• **Tasks to perform**:
#1 According to the article on the UN child detention guideline, why should the Australian Government follow the UN experts' recommendations? Answer in one to three sentences.
#2 Based on the article on the UN child detention guideline, decide whether each statement agrees with it. Answer yes or no for each and quote the deciding words.
(a) The committee earlier set the minimum age of legal responsibility at 12.
(b) In Australia, children can currently be arrested only from age 12.
(c) The Australian Government backed the new standard in an earlier submission to the UN.
#3 From the article on the UN child detention guideline, extract the passage from "A landmark, new" to "that age at 12.".

• **Article**:

Children under 16 should not be sent to prison, says new, landmark UN guideline

Children under 16 should not be sent to prison, says new, landmark UN guideline

A landmark, new standard has been set in international human rights guidelines with the expert UN Child Rights Committee recommending laws be changed to ensure that children under the age of 16 years "may not legally be deprived of their liberty". The child rights’ experts also stated that 14 was the minimum age at which children should be held legally responsible – previously the committee put that age at 12.

Currently across Australia, children as young as 10 can be arrested, charged with an offence, hauled before a court, locked away in prison and deprived of their liberty and ultimately their wellbeing. The Australian Government, as a member of the UN Human Rights Council, should adhere to the recommendations of UN experts, but in an earlier submission to the UN, the Australian Government fought against this new standard.

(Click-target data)
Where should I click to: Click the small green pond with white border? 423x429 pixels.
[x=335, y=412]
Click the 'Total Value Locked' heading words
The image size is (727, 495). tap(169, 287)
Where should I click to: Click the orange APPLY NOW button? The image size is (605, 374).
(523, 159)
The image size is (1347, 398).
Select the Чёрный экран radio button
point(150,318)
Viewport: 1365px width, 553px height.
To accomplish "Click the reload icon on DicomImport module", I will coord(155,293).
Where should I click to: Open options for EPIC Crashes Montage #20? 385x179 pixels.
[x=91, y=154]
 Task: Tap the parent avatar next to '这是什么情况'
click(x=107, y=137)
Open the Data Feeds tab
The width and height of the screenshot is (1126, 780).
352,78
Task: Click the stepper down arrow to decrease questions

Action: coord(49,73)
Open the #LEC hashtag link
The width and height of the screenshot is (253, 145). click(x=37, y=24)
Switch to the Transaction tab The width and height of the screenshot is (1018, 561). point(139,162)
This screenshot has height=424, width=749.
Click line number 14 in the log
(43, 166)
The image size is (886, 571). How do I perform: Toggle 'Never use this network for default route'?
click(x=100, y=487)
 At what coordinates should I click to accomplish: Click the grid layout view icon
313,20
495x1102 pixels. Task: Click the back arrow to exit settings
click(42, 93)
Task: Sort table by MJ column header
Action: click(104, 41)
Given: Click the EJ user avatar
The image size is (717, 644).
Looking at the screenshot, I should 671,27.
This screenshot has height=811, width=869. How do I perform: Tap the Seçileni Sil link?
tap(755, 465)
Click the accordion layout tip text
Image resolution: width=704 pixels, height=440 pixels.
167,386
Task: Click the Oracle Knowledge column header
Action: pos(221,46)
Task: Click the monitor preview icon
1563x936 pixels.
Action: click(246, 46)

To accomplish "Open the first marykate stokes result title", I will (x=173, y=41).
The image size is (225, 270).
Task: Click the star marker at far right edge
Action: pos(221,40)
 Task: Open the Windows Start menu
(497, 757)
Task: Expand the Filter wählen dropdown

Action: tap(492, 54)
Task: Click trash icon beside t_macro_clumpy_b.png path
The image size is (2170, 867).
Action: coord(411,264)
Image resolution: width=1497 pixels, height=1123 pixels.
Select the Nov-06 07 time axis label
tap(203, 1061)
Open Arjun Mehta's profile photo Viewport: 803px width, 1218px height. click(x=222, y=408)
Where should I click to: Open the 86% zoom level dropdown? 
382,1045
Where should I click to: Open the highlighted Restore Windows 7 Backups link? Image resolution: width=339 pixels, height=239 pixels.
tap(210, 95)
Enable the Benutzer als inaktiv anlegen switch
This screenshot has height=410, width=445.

• **The answers**:
#1 The Australian Government should follow them because it is a member of the UN Human Rights Council.

#2
(a) Yes: "previously the committee put that age at 12."
(b) No: "children as young as 10 can be arrested"
(c) No: "the Australian Government fought against this new standard."

#3
A landmark, new standard has been set in international human rights guidelines with the expert UN Child Rights Committee recommending laws be changed to ensure that children under the age of 16 years "may not legally be deprived of their liberty". The child rights’ experts also stated that 14 was the minimum age at which children should be held legally responsible – previously the committee put that age at 12.